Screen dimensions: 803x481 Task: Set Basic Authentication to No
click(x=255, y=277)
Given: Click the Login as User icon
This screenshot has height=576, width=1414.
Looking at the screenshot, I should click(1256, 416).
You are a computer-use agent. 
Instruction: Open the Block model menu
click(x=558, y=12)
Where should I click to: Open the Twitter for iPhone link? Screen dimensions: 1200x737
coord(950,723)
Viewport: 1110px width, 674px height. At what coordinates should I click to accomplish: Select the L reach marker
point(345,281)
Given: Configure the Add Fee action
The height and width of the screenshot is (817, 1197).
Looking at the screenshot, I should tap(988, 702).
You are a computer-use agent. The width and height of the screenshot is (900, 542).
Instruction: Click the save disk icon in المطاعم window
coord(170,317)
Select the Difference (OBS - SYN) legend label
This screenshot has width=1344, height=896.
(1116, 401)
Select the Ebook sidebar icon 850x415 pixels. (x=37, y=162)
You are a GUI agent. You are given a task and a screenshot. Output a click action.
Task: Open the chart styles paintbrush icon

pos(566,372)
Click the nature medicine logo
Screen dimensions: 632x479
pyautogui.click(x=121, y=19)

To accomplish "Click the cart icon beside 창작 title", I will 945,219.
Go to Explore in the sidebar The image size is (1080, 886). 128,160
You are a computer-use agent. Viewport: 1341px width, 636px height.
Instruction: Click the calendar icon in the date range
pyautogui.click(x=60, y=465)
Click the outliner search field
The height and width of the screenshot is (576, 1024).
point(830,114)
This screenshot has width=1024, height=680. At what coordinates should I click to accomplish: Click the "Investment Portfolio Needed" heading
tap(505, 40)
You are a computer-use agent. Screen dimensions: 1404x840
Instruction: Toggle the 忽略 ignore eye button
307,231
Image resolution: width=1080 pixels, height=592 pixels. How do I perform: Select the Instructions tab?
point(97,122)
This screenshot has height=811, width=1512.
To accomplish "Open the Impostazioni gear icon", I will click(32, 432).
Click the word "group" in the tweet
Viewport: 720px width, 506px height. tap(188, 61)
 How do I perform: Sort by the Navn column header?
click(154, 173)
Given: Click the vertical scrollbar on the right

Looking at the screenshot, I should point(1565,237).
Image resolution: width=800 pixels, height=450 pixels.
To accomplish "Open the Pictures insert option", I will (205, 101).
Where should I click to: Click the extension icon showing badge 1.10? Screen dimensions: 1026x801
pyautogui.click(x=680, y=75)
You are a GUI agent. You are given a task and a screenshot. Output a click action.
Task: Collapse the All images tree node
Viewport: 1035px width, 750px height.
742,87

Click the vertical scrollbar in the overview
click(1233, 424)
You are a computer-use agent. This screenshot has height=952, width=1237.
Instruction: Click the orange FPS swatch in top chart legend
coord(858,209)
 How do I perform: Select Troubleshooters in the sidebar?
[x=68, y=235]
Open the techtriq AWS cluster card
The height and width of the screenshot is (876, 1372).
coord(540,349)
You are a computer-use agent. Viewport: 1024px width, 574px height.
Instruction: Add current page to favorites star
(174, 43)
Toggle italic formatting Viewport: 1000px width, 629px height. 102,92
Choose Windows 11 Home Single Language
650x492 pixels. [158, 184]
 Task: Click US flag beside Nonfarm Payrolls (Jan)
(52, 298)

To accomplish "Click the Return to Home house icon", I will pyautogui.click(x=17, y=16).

-- -- --

→ What is expected
Find the lines in the data that include "computer", then copy each of them.

→ Answer
You are a computer-use agent. 
You are a computer-use agent. The width and height of the screenshot is (900, 542).
You are a computer-use agent. Viewport: 1341px width, 636px height.
You are a computer-use agent. Screen dimensions: 1404x840
You are a computer-use agent. This screenshot has height=952, width=1237.
You are a computer-use agent. Viewport: 1024px width, 574px height.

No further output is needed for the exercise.